One mile north of Zynga’s (ZNGA) shopping mall-size headquarters in San Francisco, a dozen employees at JuiceBox Games crowd into a single-room office with one window and Ikea desks. They’re building a smartphone card-collecting game called HonorBound, which will compete with Zynga’s War of the Fallen and similar mobile offerings when JuiceBox launches it this summer. While the company has a fraction of the team and budget typically required for such a project, its three founders worked together at Zynga before striking out on their own last year. “We’re able to take risks that other companies may not be interested in taking,” says JuiceBox Chief Executive Officer Michael Martinez.
While Zynga struggles to reinvent itself as a mobile game maker, it’s encountering growing competition from former employees. Frustrated by the publicly traded company’s 3,000-employee bureaucracy—not to mention shrinking sales and a falling stock price—many of its top product managers have left for startups. “To be reminded what it’s like to create something as fast as you can and work with a small team of people you adore and trust—there’s nothing like that,” says Mike Verdu, Zynga’s former chief creative officer. A veteran PC game developer who joined Zynga in 2009, Verdu last month unveiled his company, TapZen, which combines Zynga’s free online model with games tailored for tablets.
Besides JuiceBox and TapZen, at least four other game startups have been created by Zynga defectors since the company’s initial public offering in December 2011. Last year former Zynga engineering director Amitt Mahajan, one of the architects of megahit FarmVille, founded Red Hot Labs, which has attracted $1.5 million from venture capital firms including Andreessen Horowitz. (Bloomberg LP, parent company of Bloomberg Businessweek, is an investor in Andreessen Horowitz.) Bee Cave Games, headed by former Zynga general manager Erik Bethke, is pushing Blackjack Casino. Bret Terrill, a former Zynga M&A manager, founded 12 Gigs, which makes Slots Heaven. Paul Bettner, who sold startup Newtoy to Zynga in 2010, plans to develop games for Ouya, a $99 console that runs on the Android operating system.

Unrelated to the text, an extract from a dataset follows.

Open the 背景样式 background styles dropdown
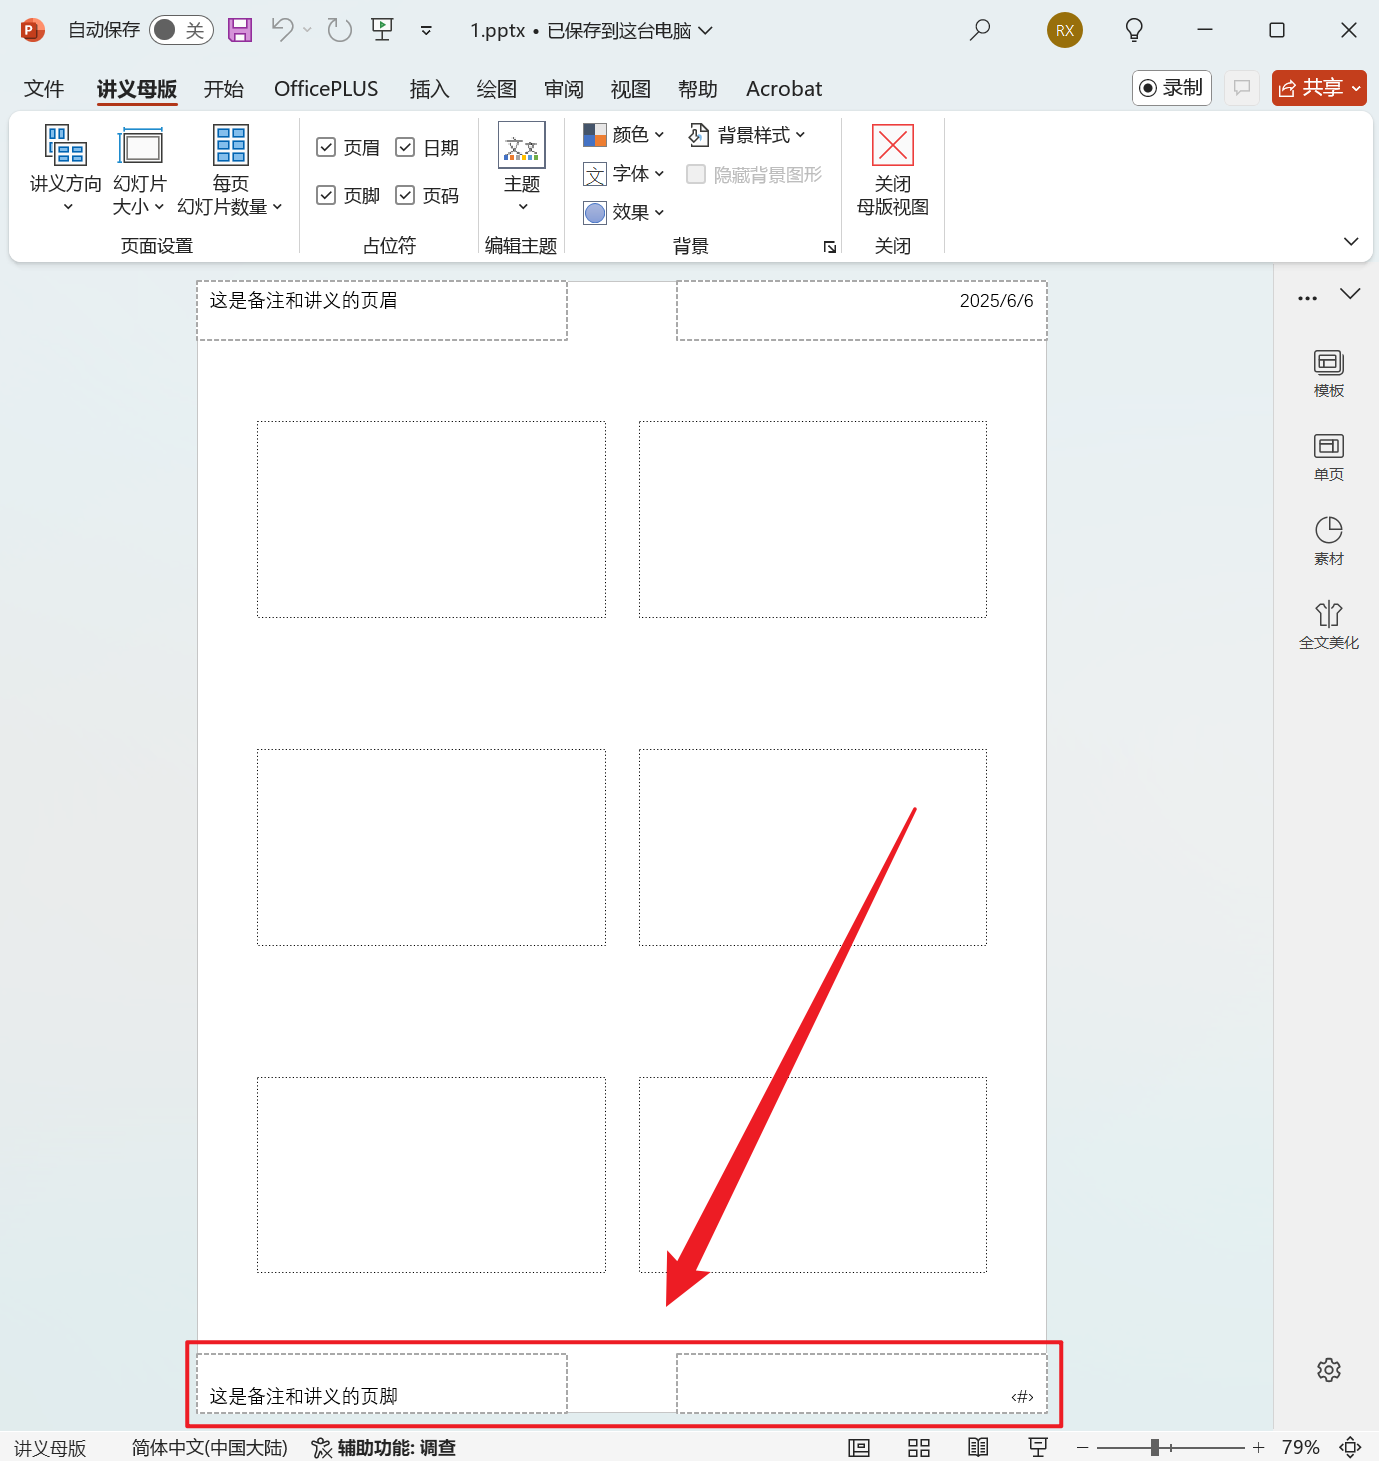tap(747, 135)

Zynga CEO Mark Pincus’s emphasis on empowering young executives to act as if they’re running a venture or game studio may have contributed to the diaspora. “One of the greatest measures of the success of our company is the progression of our people as leaders,” says Colleen McCreary, Zynga’s human resources head. “We encourage people to pursue their passions, regardless of where it takes them.” Zynga’s financial difficulties have hurt its focus on developing innovative games by tightening the reins on designers, says former chief game designer Brian Reynolds, who left earlier this year. “It’s hard to go experiment and not have somebody always ask you when will you be done,” he says.
Red Hot’s Mahajan helped start the Red Dog Group, a collection of former Zynga executives who hold Skype (MSFT) chats and meet about once a month to talk shop. The group, whose name is a nod to Zynga’s logo, shares tips on how to raise money from investors and how to improve mobile-user experience. “We’ve all come out of this really strong with the ability to run some companies,” says Roger Dickey, the creator of Zynga hit Mafia Wars, who left the company in 2011 to invest in startups. Zynga managers received training on how to use data analysis to build viral hits and take in more money from virtual goods, he says.
As TapZen’s Verdu builds his own games from scratch, he wishes he had the large computer systems Zynga provided him to run games through analytical tests. “I crave their access to analytics,” he says. “I do miss having all that infrastructure that makes life easy.” His former employer has given him another leg up, though: $10 million in seed money. In return, TapZen will let Zynga “take advantage of any breakthrough we make,” Verdu says.
The bottom line: Zynga managers are taking the company’s strategies, and sometimes its money, as they leave to launch their own game startups.